McAfee Secure

Network Address Translation

Exam: Microsoft 70-649 - TS: Upgrading Your MCSE on Windows Server 2003 to Windows Server 2008, Technology Specialist

NAT enables the use of a host with two or even more network adapters for sharing an internet connection with hosts on a private network. NAT is different from routing for it allows hosts on a private network but does not allow hosts that are on the internet to have direct access to hosts on the private network. An exception to the rule is Post forwarding. In Windows Server 2008 environment there are two kinds of NAT -

  • NAT through Routing and Remote Access: It allows use of internal network addresses with multiple subnets and allows using separate DHCP servers for providing addresses to the hosts on a network that is internal. The deployment of this kind of NAT can be done in combination with Network Access Protection (NAP) with DHCP enforcement.
  • NAT through ICS: This type of NAT supports a single subnet only with the addresses on the network. While using ICS, its DHCP server has to be used and it cannot be used with NAP with DHCP enforcement. It is possible to use NAP with IPsec enforcement and with 802.1x enforcement. NAT is principally employed through ICS on networks that have less than ten hosts as in the case of retail outlets or a branch office.

Configuring NAT

For configuring NAT using Routing and Remote Access, the Routing and Remote Access Server Setup Wizard has to be run followed by selecting Network Address Translation as shown in the figure below. The wizard asks for specifying the interface that is can be addressed from the internet. A new demand dial interface can be created in order that a connection can be initiated through a modem using RRAS.

Set up NAT through the Routing And Remote Access Server Setup Wizard

Set up NAT through the Routing And Remote Access Server Setup Wizard.

For configuring NAT, the following steps need to be followed:

  1. The first step is to open the Network And Sharing Center, followed by clicking on Manage Network Connections.
  2. The next step is to click on the network interface connecting to the Internet. Here Properties has to be selected followed by clicking on Continue for dismissing the User Account Control dialog box.
  3. In the Network Interface Connection Properties dialog box, click on the Sharing tab followed by selecting the check box

    Allow Other Network Users To Connect Through This Computer's Internet Connection, as represented in the figure below.

Enabling ICS

Enabling ICS.

Port Forwarding

Port forwarding allows redirecting the traffic that is targeted to a port on the public interface of the NAT server to a host on an internal network. Its working is based on interface address and not on the hostname.
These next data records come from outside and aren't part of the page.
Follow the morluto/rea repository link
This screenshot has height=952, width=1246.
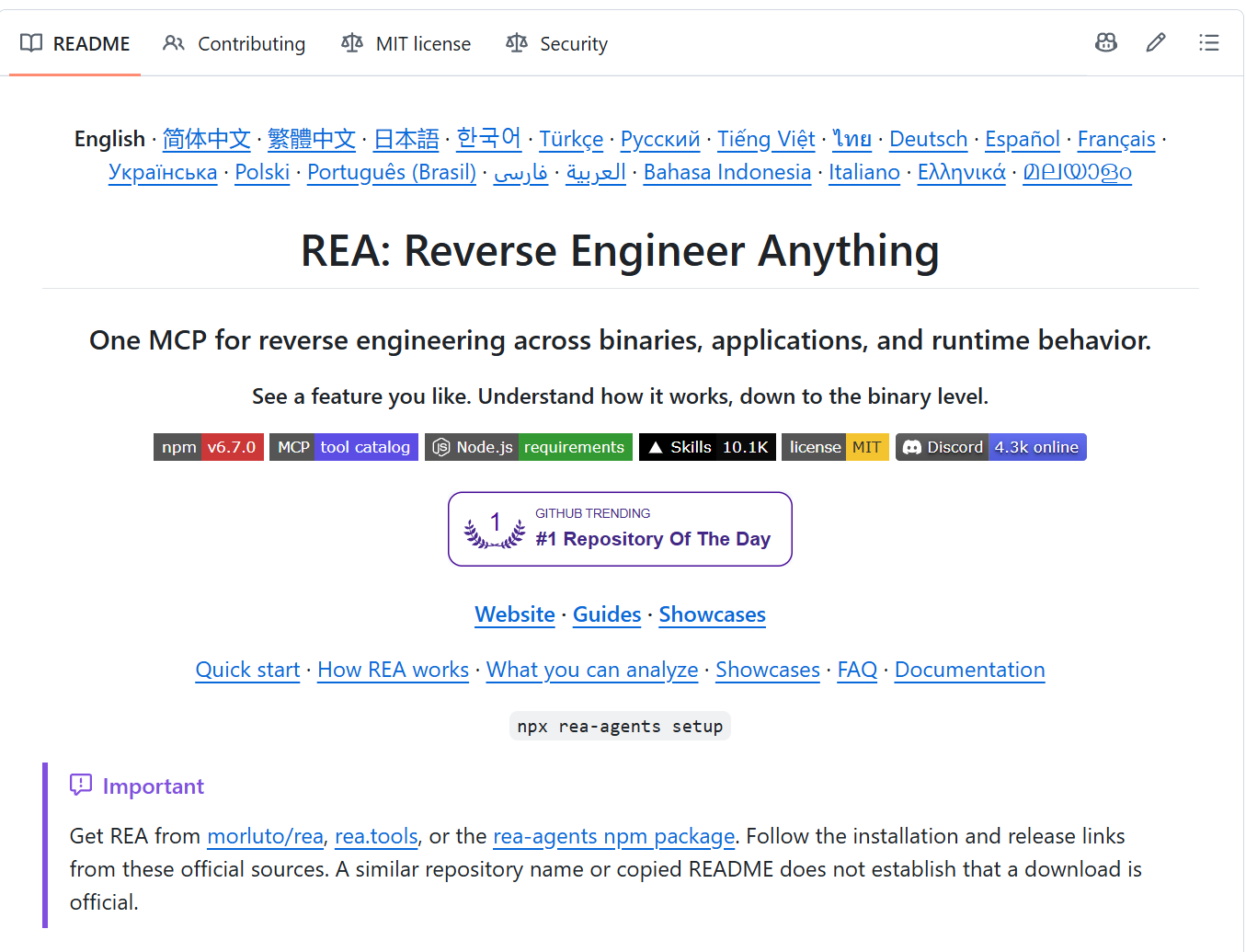click(x=265, y=836)
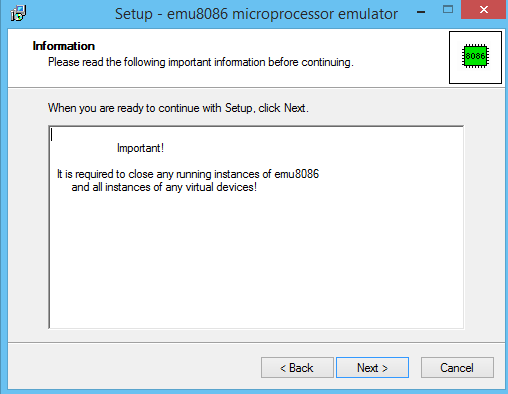Click the word "emu8086" inside the information text
Viewport: 508px width, 394px height.
[x=297, y=174]
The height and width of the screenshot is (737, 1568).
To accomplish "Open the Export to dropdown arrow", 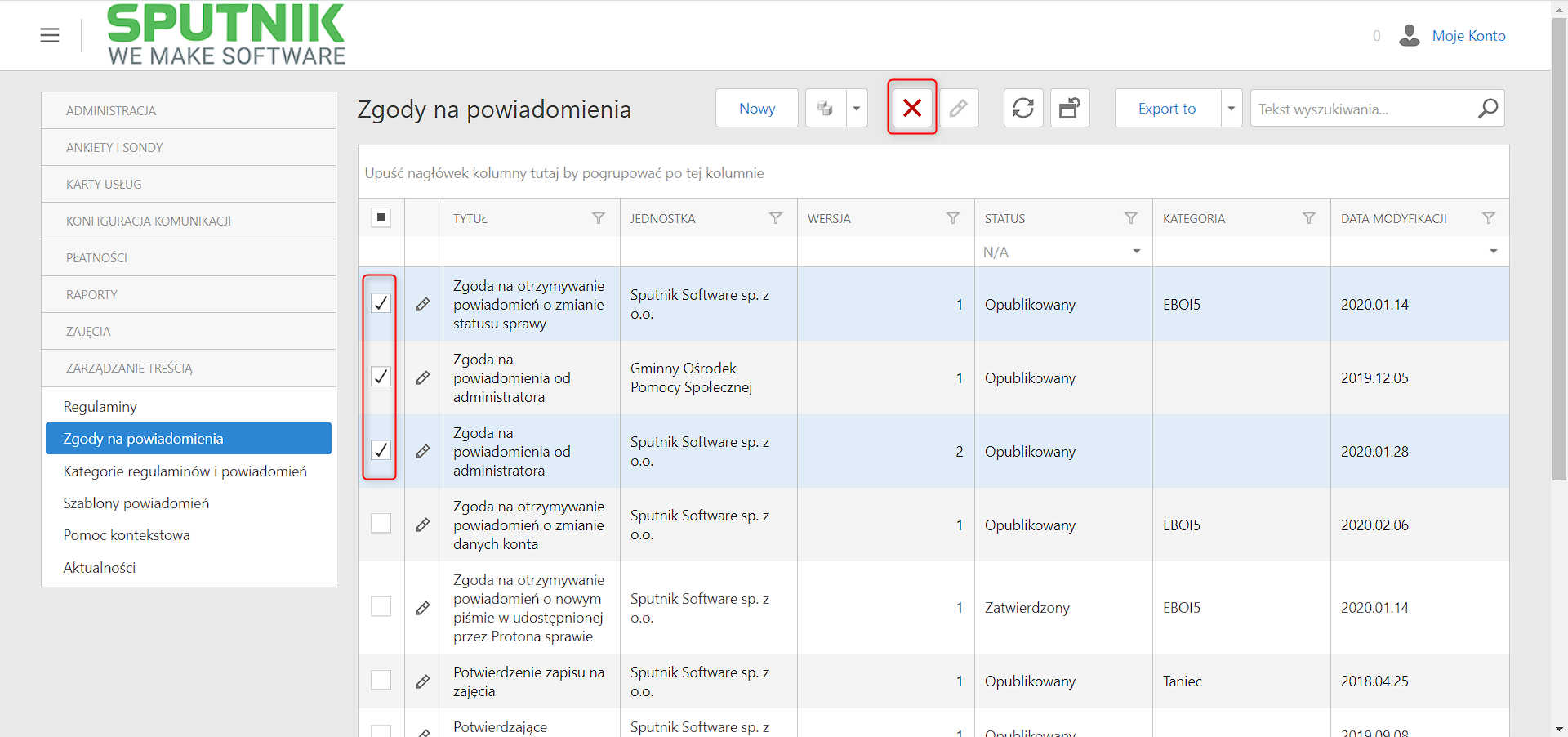I will coord(1232,108).
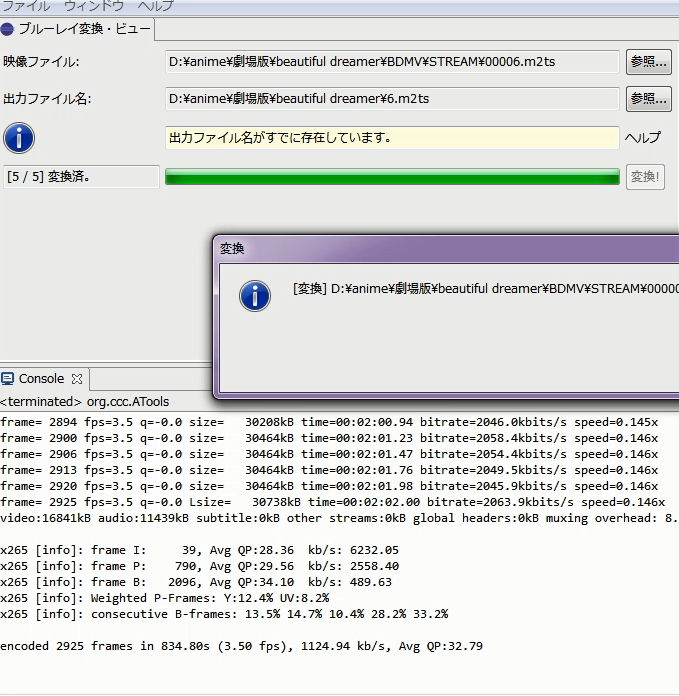
Task: Click the [5 / 5] 変換済 status label
Action: (81, 177)
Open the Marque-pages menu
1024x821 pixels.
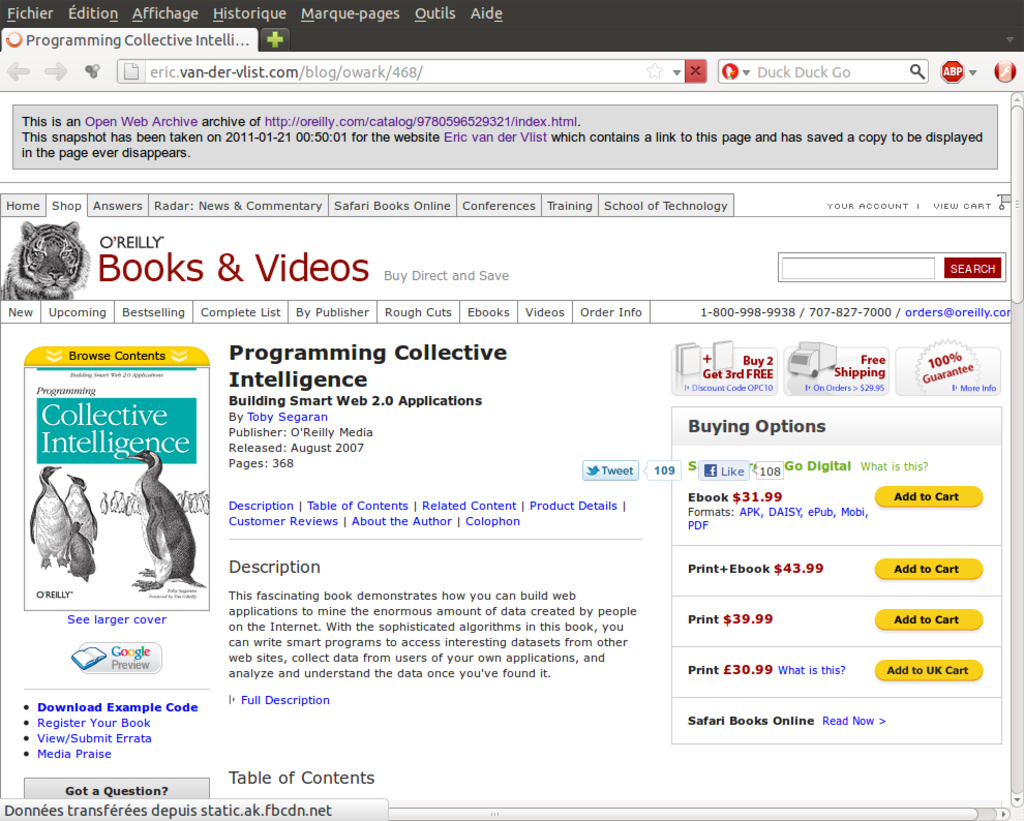click(x=350, y=13)
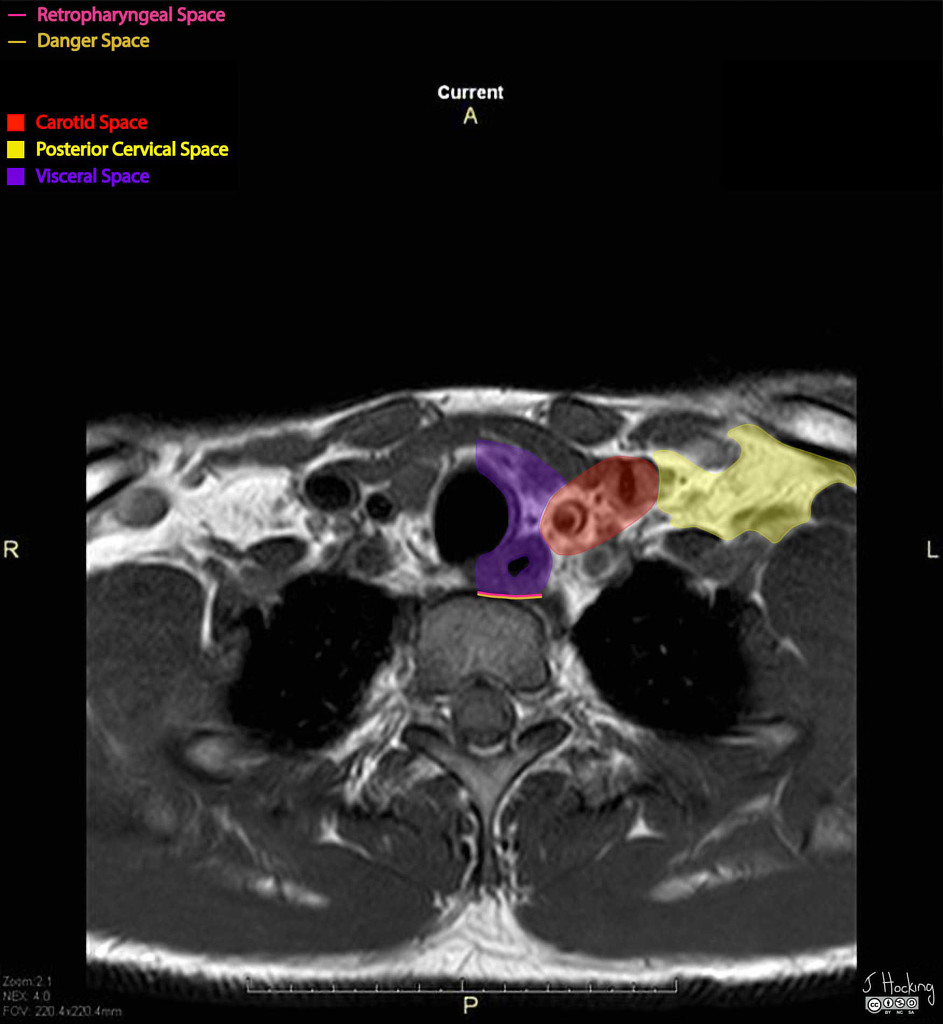943x1024 pixels.
Task: Click the FOV readout text
Action: [x=62, y=1012]
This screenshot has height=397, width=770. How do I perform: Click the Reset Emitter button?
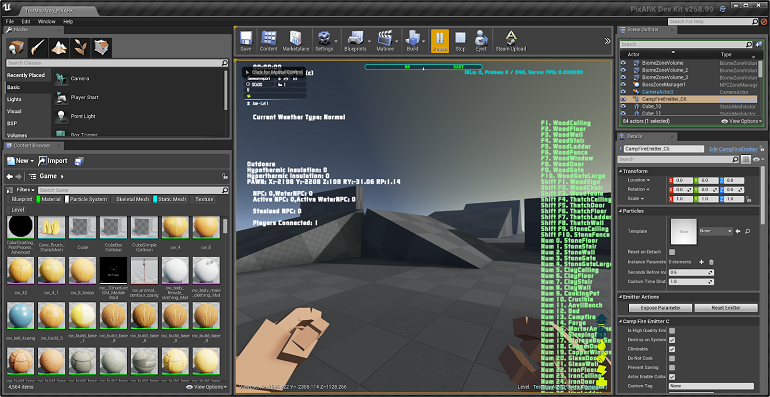727,308
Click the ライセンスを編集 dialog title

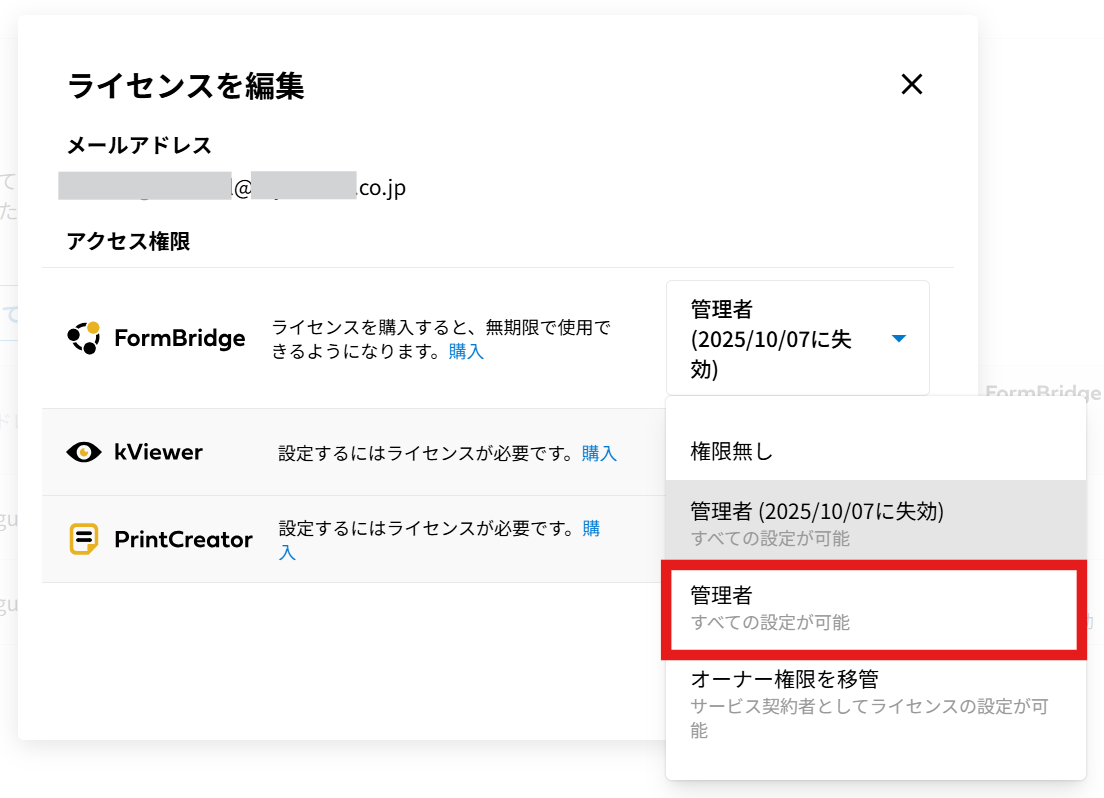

This means that the requests cannot be forwarded to different hosts on the internal network. Go through the following steps for configuring port forwarding:

  1. The first step involves opening the Routing And Remote Access console and navigating to the Server\IPv4\NAT node.
  2. The next step involves right clicking the network interface connected to the Internet, and then selecting Properties. This will open the Network Interface Connection Properties dialog box.
  3. On the tab Services And Ports tab, click on the check box with the name of the service to be forwarded from the network interface which is connected to the Internet to a host on the internal network followed by clicking on Edit.
  4. This will open the Edit Service dialog box where the IP address of the internal network host to which the NAT forwards the traffic to the port.

Port forwarding can also be configured using the netsh command-line tool.